Raros lugares têm sua fundação narrada com ata e tudo, tal ficou registrado sobre essa velha cidade, entre as dez mais longevas da portugalidade americana. Fundando uma igreja matriz fundaram uma cidade. E a fundaram contra os mandões antecipados da gleba, que destruíram a obra iniciatória.

A constituição da marca invicta da futura Oeiras vincula-se a esse episódio glorioso, erguendo uma cidade de pedra, sobre o manto duro lajeado do chão ribeiro do Mocha. Lajeiros lavrados, lavração das pedras de seu destino comum de tranqueirinos cristãos. Por quê? Nos pagos da memória inventariada na posteridade, os que aniquilaram a obra dos fundadores é que seriam mais amados...

Em 1823, doze décadas depois de sua fundação, sede de província, Oeiras é cenário de episódio decisivo para a construção politica do Império do Brasil: a deposição do governo emanado de Lisboa e a imposição fática de um governo desentranhado da sociedade de sesmeiros e vaqueiros do Piauí. Jogo articulado à aderência formal do Piauí ao governo do Príncipe Regente, Pedro, do Reino do Brasil, aclamado Imperador na sub corte do Rio de Janeiro. 

Por que esse episódio – dado em 24 de janeiro de 1823 – é tão caro aos oeirenses? É justo que todos queiramos “nossa” gleba de nascença seja a expressão estética da vitória do justo contra exasperações danosas. Naquele contexto, o Piauí ao lado do Príncipe fora estratégico, inclusive para agregar parte do Maranhão à causa de Pedro I, imperador. Essa a razão de Oeiras fazer vibrar suas pedras em memória do fato.

Alçado ao governo do Piauí, em 2011, Wilson Martins, meu contemporâneo na política estudantil na Ufpi, convida-me, e a Dagoberto, de Carvalho, e de Oeiras, claro, e concita-nos ao apoio para a construção de um marco alusivo ao fato, com “devida grandeza”, na velha urbs. Várias reuniões, as primeiras, no escritório da residência oficial; outras, no Karnak. Reuniões agradáveis, algumas com assessores.

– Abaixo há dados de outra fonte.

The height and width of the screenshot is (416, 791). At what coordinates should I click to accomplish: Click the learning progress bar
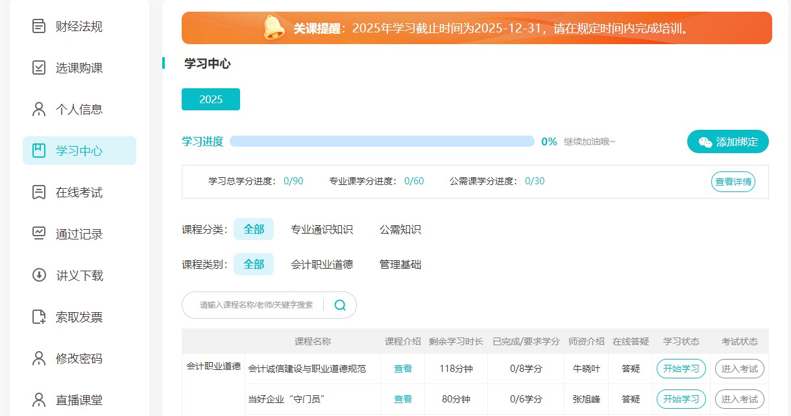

Propusemos os elementos do projeto: que não fosse um mero objeto-obelisco-estátua. Decidiu-se a construção de uma estrutura memorial-museal, viva, com vistas à ancoragem dos referenciais da memória do acontecimento do 24 de janeiro e da própria história da cidade-capital. Abrigo de grandes acervos. Que fosse lugar para diletantes turistas, curiosos, eventuais, mas lavra de pesquisadores e que tudo se articularia com a condição da Oeiras que se vê e é vista como “cidade histórica”.

Wilson logo perguntou: qual a altura da coluna no Jenipapo? 32 metros, disse-lhe. Pois “a de Oeiras terá 33!”. Lembrei-lhe que, de fato, fosse menos que isso, não realçaria, até porque a cidade é já premiada com a visão de sua Maria da Vitória, estatuada em pedra, no alto de formosa colina.

Passou-se às três licitações. E aos emperros. Quatro empresas. Por fim, inaugurado o Memorial do 24 de Janeiro. Incompleto: faltava a estátua do visconde Né de Sousa, em bronze, a cargo do grande escultor Clauberto Santos. Antes que chegasse, colocou-se no pedestal uma figuração dela, com material de menor resistência. Martins pediu fosse garantido um rosto mais “bonito” para seu avoengo. Santos o fez.

O obelisco? Reduziram a altura para dezoito metros. Por quê? Perguntei aos arquitetos. Por economia de recursos e “porque o construtor não tinha meio de fazer tão alto”. Minha sugestão fora que – uma pedra de memória –, se não feito, pelo menos revestido com exemplares da riqueza em pedraria que o Piauí tem, filões de mármore dos mais belos do Brasil. Que sua ponta fosse elaborada com a mais rara delas, o mármore verde... Assim não andou.

Agora, essa obra foi concluída e reinaugurada por decisão oportuna do atual governador, Wellington Dias, vinculando-a, inclusive, à Uespi. Cumpre parte da intenção original de ser lugar de visitação eventual inteligente e da prática de estudos persistentes sobre a Corte do Sertão, a Invicta, cujo paço é a flor de passo de seu eterno retornar.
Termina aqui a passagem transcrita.